Ursprungsmeldung vom 31. Mai 2024: Frankfurt – Die Unwetter samt heftigen Regenfällen haben vor allem Süddeutschland fest im Griff. Sie sorgten dort bereits für Überschwemmungen sowie zahlreiche Warnungen. Auch in den Alpen-Ländern zeigt sich der Fast-Sommer von seiner regnerischen Seite. In Österreich, Italien und der Schweiz wurden bereits am Donnerstag (30. Mai) Straßen und Bahnstrecken überflutet, auch für Freitag (31. Mai) und Samstag (1. Juni) bestehen Warnungen.

Autobahn in Österreich überflutet: Warnungen vor mäßig gefrierendem Regen in Tirol und Vorarlberg

So wurde laut der Österreichischen-Presseagentur (APA) am gestrigen Donnerstagnachmittag (30. Mai) die Rheintalautobahn (A14) bei der Anschlussstelle Dornbirn-Nord überflutet. In Voralberg gab es lokal Starkregen, dieser führte dazu, dass die Abflussschächte die Wassermenge nicht mehr aufnehmen konnten. Die Autobahn konnte zwar dennoch befahren werden, jedoch zeitweise nur einspurig, was zu zähem Verkehr und Stau bis zu einer Länge von 4 Kilometern führte.

Auch besteht laut uwz.at für Teile des deutschen Nachbarlandes eine Unwetterwarnung. So herrscht in Teilen Vorarlbergs und Tirols die zweithöchste Warnstufe. Dabei werden mäßig gefrierender Regen, sowie mehr als 50 Liter pro Quadratmeter in 24 Stunden und mehr als 100 Liter pro Quadratmeter in 48 Stunden erwartet. Ebenso soll es in höheren Lagen Schneefall geben. In anderen Landesteilen sind ebenso Vorwarnungen und Unwetterwarnungen aktiv.
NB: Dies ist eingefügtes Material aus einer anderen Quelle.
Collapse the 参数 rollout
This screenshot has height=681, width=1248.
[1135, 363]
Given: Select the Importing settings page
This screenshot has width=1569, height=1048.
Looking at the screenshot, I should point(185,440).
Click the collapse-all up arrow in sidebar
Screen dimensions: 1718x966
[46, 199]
Davon betroffen sind Vorarlberg, Tirol, Salzburg, Kärnten, Oberösterreich und die Steiermark.

Bis zu 100 Liter pro Quadratmeter: Bahnstrecke in der Schweiz nach Regenfällen überflutet

In der Schweiz wurde ebenso am Donnerstagnachmittag (30. Mai) eine Bahnstrecke überflutet. Die Strecke Lausanne – Yverdon-les-Bains wurde durch eine Überschwemmung des Ruisseau des Combes zwischen Ependes und Chavornay auf einer Strecke von insgesamt 400 Metern unterbrochen. Das berichtet Bahnonline.ch. Erst am Freitagmorgen konnte die Strecke wieder für Regionalbahnen in Betrieb genommen werden, Fernverkehrszüge verkehren erst wieder ab 14 Uhr. Verspätungen sind weiterhin möglich.
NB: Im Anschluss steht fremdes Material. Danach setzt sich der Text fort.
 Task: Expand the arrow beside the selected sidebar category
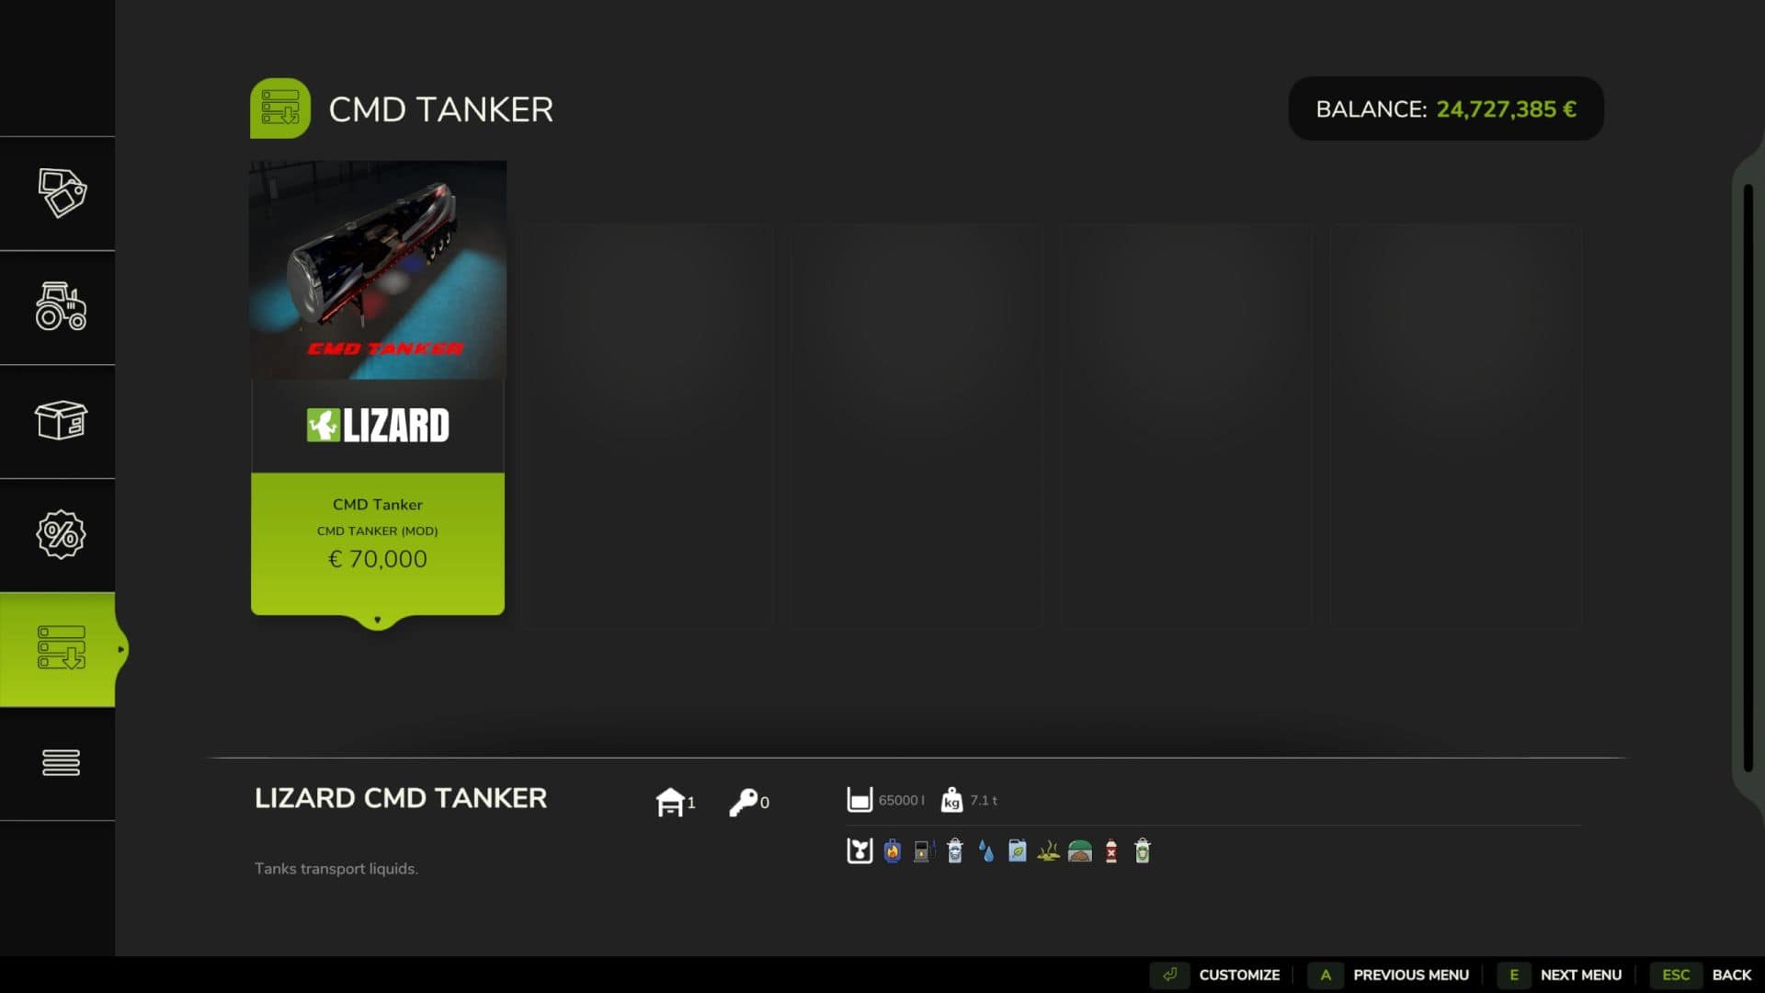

Die Strecke Lausanne – Yverdon-les-Bains wurde durch eine Überschwemmung des Ruisseau des Combes zwischen Ependes und Chavornay auf einer Strecke von insgesamt 400 Metern unterbrochen. Erst am Freitagmorgen konnte die überflutete Bahnstrecke teilweise wieder in Betrieb genommen werden. Rechts sehen Sie die Wetterwarnkarte für Europa.
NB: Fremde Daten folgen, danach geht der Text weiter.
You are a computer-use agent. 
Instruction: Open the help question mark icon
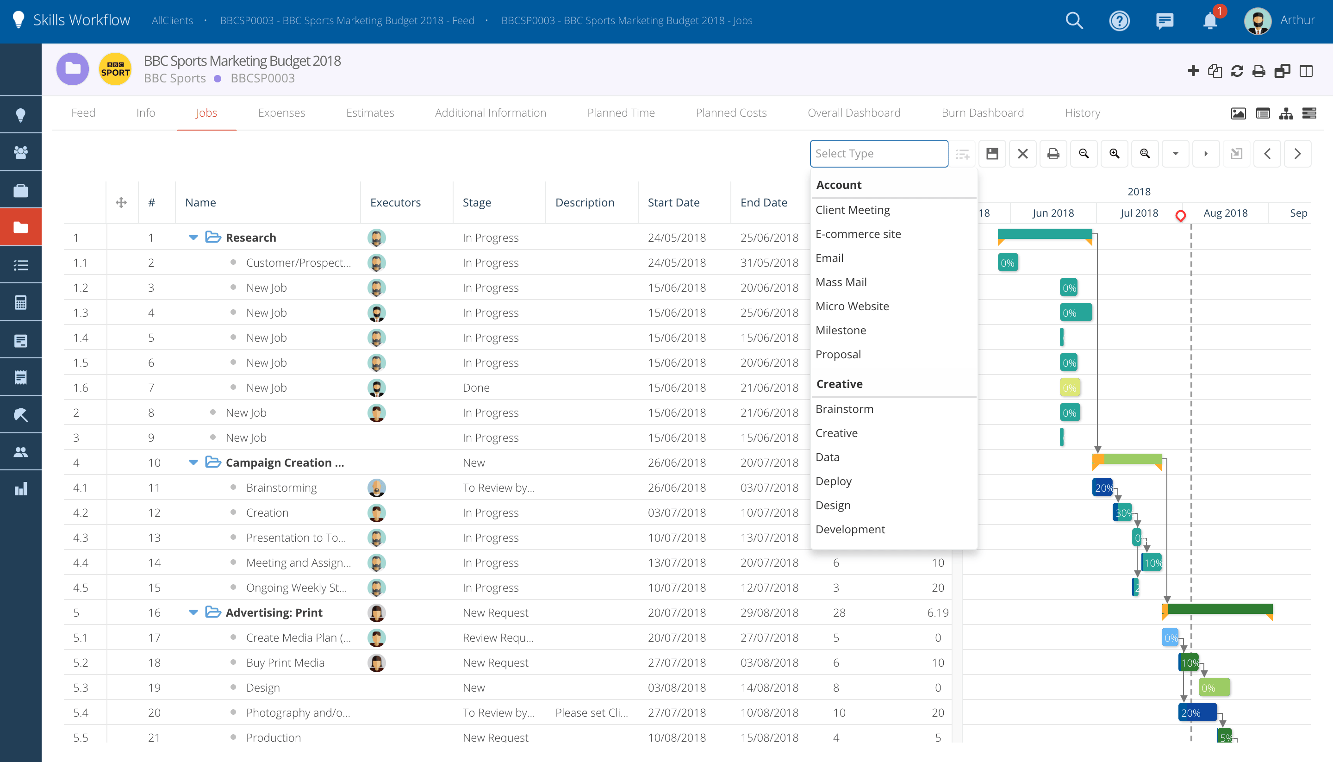[x=1119, y=21]
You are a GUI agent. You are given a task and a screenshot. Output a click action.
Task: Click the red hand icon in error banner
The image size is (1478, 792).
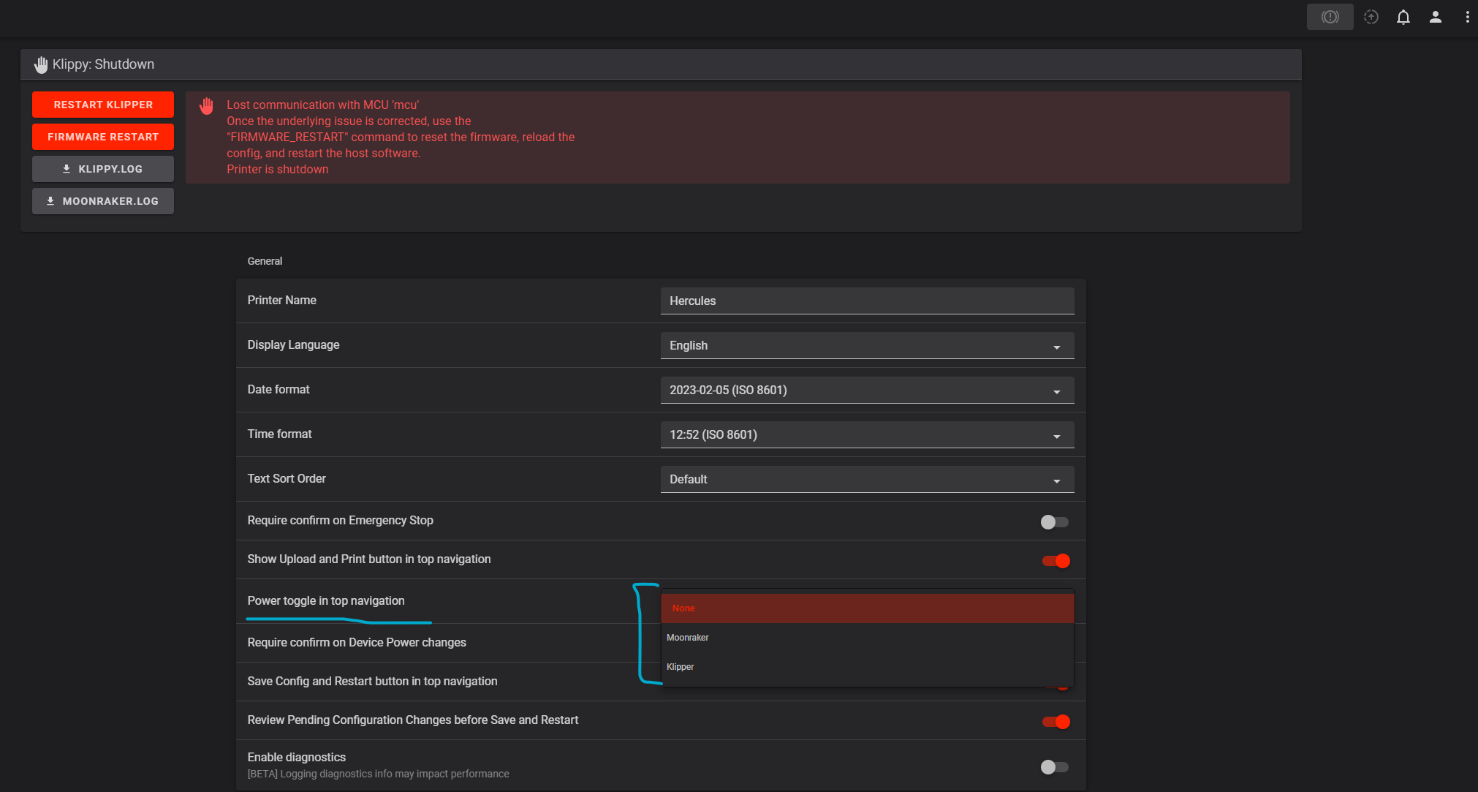pos(207,106)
In der Schweiz konzentrieren sich die Warnungen auf den Nordosten, sowie die Mitte des Landes. Meteoschweiz berichtet über Warnungen der Stufen zwei und drei. Dabei stehen steigende Pegel von Bächen und Gräben, sowie lokale Überschwemmungen im Zentrum. Menschen sollen die Ufer von fließenden Gewässern und Seen, sowie steile Hänge, Keller und Untergeschosse meiden. Ebenso wird vor Murgängen gewarnt, weshalb sich von Bachläufen in den Bergen ferngehalten werden soll. In Bereichen der Stufe drei werden Niederschläge zwischen 70 und 100 Liter pro Quadratmeter erwartet, in Gebieten der Stufe zwei rechnet man mit 50–80 Litern pro Quadratmeter.

Auch Italien von Unwetterwarnungen betroffen: Fußgängerzone von Triest überschwemmt

Auch Italien bleibt von den starken Regenfällen nicht verschont. Wie die kleine Zeitung berichtet, sollen am Donnerstagnachmittag Straßenzüge, sowie die Fußgängerzone von Triest überflutet worden sein. Warnungen bestehen laut Unwetterzentrale Europa dabei vor allem für Norditalien. Dabei wird in Nordostitalien mit den Warnstufen orange und rot vor Regen und in Nordwestitalien mit Stufe gelb vor Gewittern gewarnt. Auch für andere Landesteile gibt es örtliche Warnungen. Erst im letzten Jahr wurde vor allem die Toskana von heftigen Unwettern getroffen.